**Article**

Encounters: Documentary Heaven

This year’s Encounters South African International Documentary Festival is excited to announce the line-up of international and local documentaries for the Festival’s 21st year.

The International list has been chosen from the past year's most riveting documentary cinema selected from the celebrated awards and top Festivals, with subjects ranging from the state-sanctioned amnesia towards the crimes of the Franco regime; a young woman who has become a symbol of hope for her people; identical triplets separated at birth and empathetic and insightful films featuring people from Mikhail Gorbachev and Ruth Bader Ginsburg to Miles Davis.

The South African and African films are as compelling as their global counterparts. From the vivid specifics of underground Cape Town in the 1960’s and 70’s to the influence of Frantz Fanon on African thought, exploring heritage through dance to the ironic rigours required when raising money for a movie in the hermetic world of the film festival circuit, all the films speak cinematically about highly charged issues for South African audiences.

Featuring:

MEETING GORBACHEV: Werner Herzog teams up as director with André Singer, (producer of The Act of Killing about Indonesian death squads) for this riveting documentary, filled with unforgettable archive materials and based on three long interviews, which provides incredible access to Mikhail Gorbachev, former General Secretary of the U.S.S.R. and charts his achievements.

THREE IDENTICAL STRANGERS: Three strangers are reunited by astonishing coincidence after being born identical triplets, separated at birth, and adopted by three different families. Their jaw-dropping, feel-good story instantly becomes a global sensation complete with fame and celebrity, however, the fairy-tale reunion sets in motion a series of events that unearth an unimaginable secret with radical repercussions. Filmmaker Tim Wardle won the 2019 Director’s Guild Award for this gripping, stranger-than-fiction account that plays like a thriller.

ON HER SHOULDERS: An award winner at numerous festivals including Canada’s Hot Docs and Best Documentary director at 2018’s Sundance, Alexandria Bombach’s film follows Nadia Murad, who survived the 2014 genocide of the Yazidis in Northern Iraq and escaped the hands of ISIS to become a relentless beacon of hope for her people, eventually being appointed a United Nations Goodwill Ambassador for the Dignity for Survivors of Human Trafficking. The film stops short of her sharing the Nobel Peace Prize for 2018, but it’s a moving and essential portrait of the strength required to speak out for humanity.

RBG: At the age of 84, U.S. Supreme Court Justice Ruth Bader Ginsburg has developed a breath-taking legal legacy while becoming an unexpected pop culture icon. But without a definitive Ginsburg biography, the unique personal journey of this diminutive, quiet warrior's rise to the nation's highest court has been largely unknown, even to some of her biggest fans - until now.

THE SILENCE OF OTHERS: After the death of General Franco in 1975, some people hoped that those guilty of crimes against humanity would be brought to justice. However, the 1977 Amnesty Law, nicknamed “The Pact of Forgetting”, prevented that. Winner of the Grand Jury Prize at Sheffield Documentary Film festival and Audience Award in Berlin this stylish, cinematic film from Emmy-winning Almudena Carracedo and Robert Bahar follows the efforts of a few ageing survivors as they try to repeal the controversial Amnesty Law and bring former perpetrators to justice. Executive produced by Pedro Almodóvar this stirring documentary unfolds with all the force of a classic political thriller.

**Provided data**
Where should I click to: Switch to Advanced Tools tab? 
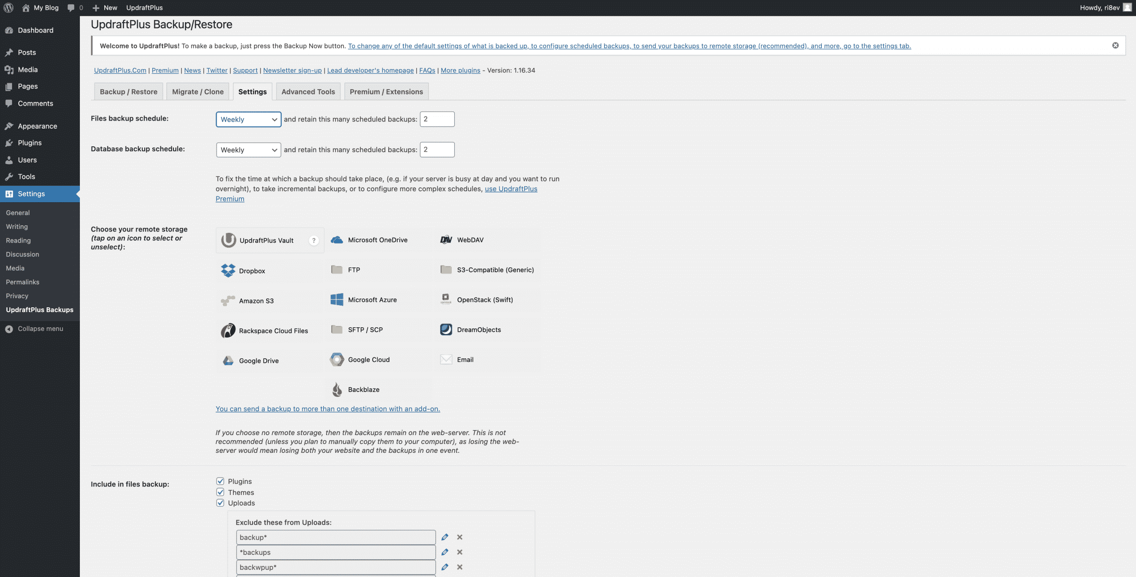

**Task to complete**
In the festival announcement, which filmmaker won the 2019 Director's Guild Award, and for which film?

**Written answer**
Tim Wardle, for Three Identical Strangers.